(Collected data):
-*-
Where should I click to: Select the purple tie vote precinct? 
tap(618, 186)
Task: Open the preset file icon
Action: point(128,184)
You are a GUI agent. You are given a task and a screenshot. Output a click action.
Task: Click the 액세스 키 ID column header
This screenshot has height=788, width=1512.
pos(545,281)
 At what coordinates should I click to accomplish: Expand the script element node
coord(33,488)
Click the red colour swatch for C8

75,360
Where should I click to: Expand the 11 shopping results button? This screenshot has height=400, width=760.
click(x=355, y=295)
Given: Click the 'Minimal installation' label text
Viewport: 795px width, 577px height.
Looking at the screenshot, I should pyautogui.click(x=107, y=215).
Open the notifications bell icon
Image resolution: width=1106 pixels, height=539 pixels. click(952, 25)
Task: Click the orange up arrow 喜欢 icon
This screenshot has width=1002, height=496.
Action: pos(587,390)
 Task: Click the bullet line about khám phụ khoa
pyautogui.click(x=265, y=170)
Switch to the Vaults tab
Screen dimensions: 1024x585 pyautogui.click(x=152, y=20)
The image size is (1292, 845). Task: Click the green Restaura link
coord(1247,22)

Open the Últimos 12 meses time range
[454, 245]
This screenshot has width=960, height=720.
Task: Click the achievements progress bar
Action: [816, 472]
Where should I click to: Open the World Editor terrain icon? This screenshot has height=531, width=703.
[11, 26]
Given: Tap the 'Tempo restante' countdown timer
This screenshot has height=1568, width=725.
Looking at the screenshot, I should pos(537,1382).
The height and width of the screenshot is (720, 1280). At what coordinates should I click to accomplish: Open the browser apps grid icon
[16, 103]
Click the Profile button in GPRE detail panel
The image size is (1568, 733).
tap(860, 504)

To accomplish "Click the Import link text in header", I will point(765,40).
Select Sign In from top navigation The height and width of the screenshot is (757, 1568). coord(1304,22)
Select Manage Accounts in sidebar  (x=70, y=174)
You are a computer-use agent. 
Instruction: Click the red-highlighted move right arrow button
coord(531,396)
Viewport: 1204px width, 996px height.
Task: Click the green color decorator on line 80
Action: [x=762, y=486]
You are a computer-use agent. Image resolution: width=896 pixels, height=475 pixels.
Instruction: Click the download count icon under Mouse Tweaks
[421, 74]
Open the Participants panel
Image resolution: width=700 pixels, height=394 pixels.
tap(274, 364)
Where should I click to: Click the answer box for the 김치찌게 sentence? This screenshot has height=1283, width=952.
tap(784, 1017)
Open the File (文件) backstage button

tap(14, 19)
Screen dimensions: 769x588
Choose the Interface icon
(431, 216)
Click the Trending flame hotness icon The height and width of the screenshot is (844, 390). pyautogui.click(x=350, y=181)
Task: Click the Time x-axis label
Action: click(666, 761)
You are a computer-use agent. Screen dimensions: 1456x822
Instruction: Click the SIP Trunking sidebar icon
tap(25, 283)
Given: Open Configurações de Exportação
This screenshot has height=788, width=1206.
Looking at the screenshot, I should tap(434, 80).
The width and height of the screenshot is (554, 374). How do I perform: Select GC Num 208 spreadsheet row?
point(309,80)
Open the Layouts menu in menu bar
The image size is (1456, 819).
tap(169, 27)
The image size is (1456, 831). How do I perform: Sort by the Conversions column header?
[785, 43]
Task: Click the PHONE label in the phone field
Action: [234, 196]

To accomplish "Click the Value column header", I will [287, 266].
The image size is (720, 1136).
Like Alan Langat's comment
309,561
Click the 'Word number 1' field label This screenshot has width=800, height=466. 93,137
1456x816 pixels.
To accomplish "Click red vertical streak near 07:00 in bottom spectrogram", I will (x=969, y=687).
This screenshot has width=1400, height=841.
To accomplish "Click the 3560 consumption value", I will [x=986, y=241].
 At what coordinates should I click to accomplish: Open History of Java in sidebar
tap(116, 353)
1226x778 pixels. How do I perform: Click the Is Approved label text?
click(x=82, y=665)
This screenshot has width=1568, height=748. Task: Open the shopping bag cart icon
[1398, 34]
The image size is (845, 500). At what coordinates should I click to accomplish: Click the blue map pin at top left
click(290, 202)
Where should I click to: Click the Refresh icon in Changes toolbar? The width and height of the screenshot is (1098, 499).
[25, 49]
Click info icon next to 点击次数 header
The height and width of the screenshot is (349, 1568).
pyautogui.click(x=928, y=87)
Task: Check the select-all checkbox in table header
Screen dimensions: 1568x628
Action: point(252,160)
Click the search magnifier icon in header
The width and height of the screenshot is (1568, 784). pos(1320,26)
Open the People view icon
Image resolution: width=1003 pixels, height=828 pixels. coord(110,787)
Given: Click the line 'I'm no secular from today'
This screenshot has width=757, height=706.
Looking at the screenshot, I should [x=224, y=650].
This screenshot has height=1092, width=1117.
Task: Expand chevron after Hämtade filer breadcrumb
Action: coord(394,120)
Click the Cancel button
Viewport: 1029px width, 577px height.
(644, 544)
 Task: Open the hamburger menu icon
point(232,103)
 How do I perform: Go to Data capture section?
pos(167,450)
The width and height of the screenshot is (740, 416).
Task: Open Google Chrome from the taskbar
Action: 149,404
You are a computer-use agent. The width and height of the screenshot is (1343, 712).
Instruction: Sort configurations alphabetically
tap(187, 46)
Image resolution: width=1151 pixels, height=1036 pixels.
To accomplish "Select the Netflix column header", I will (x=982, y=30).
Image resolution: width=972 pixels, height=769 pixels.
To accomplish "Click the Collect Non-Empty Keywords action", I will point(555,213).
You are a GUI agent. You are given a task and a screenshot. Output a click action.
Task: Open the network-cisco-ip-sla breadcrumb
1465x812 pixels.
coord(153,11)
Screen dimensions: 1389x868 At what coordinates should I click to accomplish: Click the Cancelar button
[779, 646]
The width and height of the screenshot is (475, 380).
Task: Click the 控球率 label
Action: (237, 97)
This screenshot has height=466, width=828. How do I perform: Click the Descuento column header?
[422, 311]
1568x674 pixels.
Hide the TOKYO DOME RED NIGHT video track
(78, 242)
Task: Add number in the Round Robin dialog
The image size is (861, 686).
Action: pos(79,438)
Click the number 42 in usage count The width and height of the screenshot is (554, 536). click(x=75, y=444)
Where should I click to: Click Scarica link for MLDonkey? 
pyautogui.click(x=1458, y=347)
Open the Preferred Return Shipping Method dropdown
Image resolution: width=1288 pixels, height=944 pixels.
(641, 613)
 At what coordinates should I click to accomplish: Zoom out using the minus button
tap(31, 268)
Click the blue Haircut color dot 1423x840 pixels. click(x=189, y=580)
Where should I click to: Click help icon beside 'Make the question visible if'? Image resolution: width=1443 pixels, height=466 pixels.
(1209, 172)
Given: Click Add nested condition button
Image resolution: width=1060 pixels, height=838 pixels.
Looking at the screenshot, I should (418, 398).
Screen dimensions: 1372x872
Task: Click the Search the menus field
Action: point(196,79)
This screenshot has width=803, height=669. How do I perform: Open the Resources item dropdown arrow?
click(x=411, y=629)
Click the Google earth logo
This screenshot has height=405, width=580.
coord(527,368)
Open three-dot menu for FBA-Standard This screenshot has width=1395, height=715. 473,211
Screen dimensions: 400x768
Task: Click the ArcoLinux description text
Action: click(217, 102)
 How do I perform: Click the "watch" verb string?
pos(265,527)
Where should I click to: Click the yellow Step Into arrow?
-*-
(EXERCISE): Please copy out each line of the records above that contains the string "sidebar", treating uppercase and lowercase as different.

(EXERCISE OUTPUT):
Select Manage Accounts in sidebar  (x=70, y=174)
Instruction: Click the SIP Trunking sidebar icon
 At what coordinates should I click to accomplish: Open History of Java in sidebar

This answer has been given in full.